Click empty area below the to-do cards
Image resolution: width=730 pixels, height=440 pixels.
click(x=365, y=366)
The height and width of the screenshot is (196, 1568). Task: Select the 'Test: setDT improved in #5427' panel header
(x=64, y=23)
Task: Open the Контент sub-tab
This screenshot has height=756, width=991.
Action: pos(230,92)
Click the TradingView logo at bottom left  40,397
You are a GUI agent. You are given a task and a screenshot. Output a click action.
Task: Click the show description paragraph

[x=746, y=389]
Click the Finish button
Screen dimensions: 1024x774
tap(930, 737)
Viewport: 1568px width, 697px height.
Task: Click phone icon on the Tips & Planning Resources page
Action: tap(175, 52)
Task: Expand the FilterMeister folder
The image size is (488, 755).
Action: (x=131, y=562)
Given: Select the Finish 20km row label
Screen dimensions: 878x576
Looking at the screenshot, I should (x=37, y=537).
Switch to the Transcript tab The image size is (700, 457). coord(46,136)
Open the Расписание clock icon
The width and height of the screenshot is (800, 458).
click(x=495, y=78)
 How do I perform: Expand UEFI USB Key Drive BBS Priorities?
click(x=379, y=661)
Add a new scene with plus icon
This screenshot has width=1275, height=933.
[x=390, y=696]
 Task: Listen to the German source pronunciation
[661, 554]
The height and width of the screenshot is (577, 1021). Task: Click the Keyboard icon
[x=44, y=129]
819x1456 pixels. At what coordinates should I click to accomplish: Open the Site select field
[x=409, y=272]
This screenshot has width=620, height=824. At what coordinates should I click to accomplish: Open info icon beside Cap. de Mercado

------------------------------------------------------------------------

▶ WHAT IS REQUIRED
Set down the lines from the one with "The height and width of the screenshot is (577, 1021)." through the end of the data above. Keep each exactly as written and add no other line.

▶ ANSWER BOX
The height and width of the screenshot is (577, 1021). Task: Click the Keyboard icon
[x=44, y=129]
819x1456 pixels. At what coordinates should I click to accomplish: Open the Site select field
[x=409, y=272]
This screenshot has width=620, height=824. At what coordinates should I click to accomplish: Open info icon beside Cap. de Mercado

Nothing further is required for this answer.